Required action:
Having located the line with "You are a GUI", print it and each remaining line exactly, stopping at the end of the material and omitting pictures.

Data excerpts:
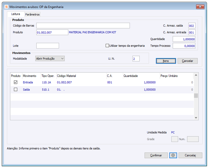Viewport: 209px width, 168px height.
Task: Click the grid vertical scrollbar thumb
Action: pos(196,95)
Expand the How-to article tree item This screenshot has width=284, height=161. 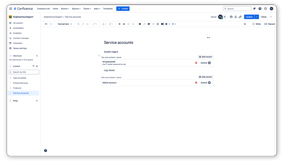tap(10, 78)
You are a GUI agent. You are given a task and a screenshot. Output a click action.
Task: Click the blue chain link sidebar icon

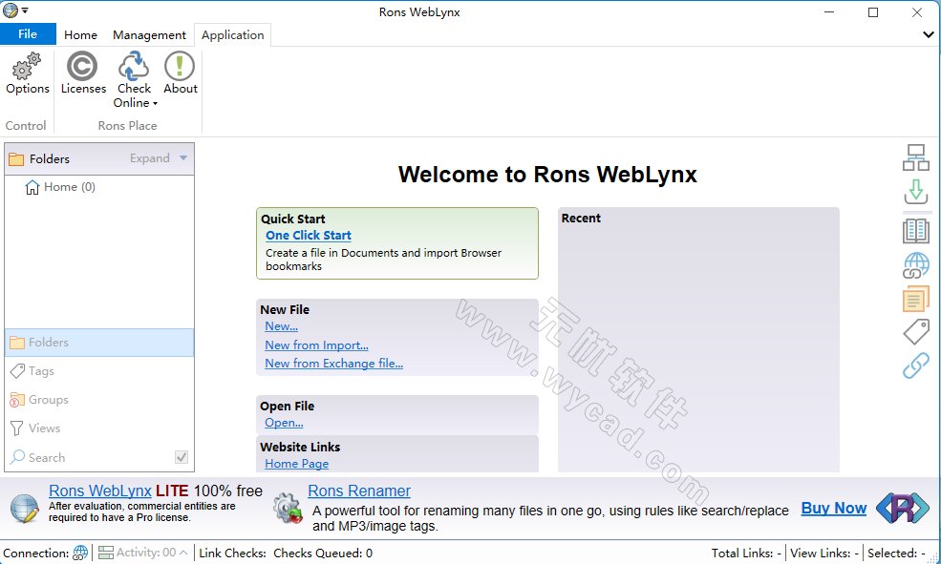pos(915,366)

Your solution:
You are a GUI agent. You are given a task and a screenshot. Output a click action.
Task: Click the blue chain link sidebar icon

pos(915,366)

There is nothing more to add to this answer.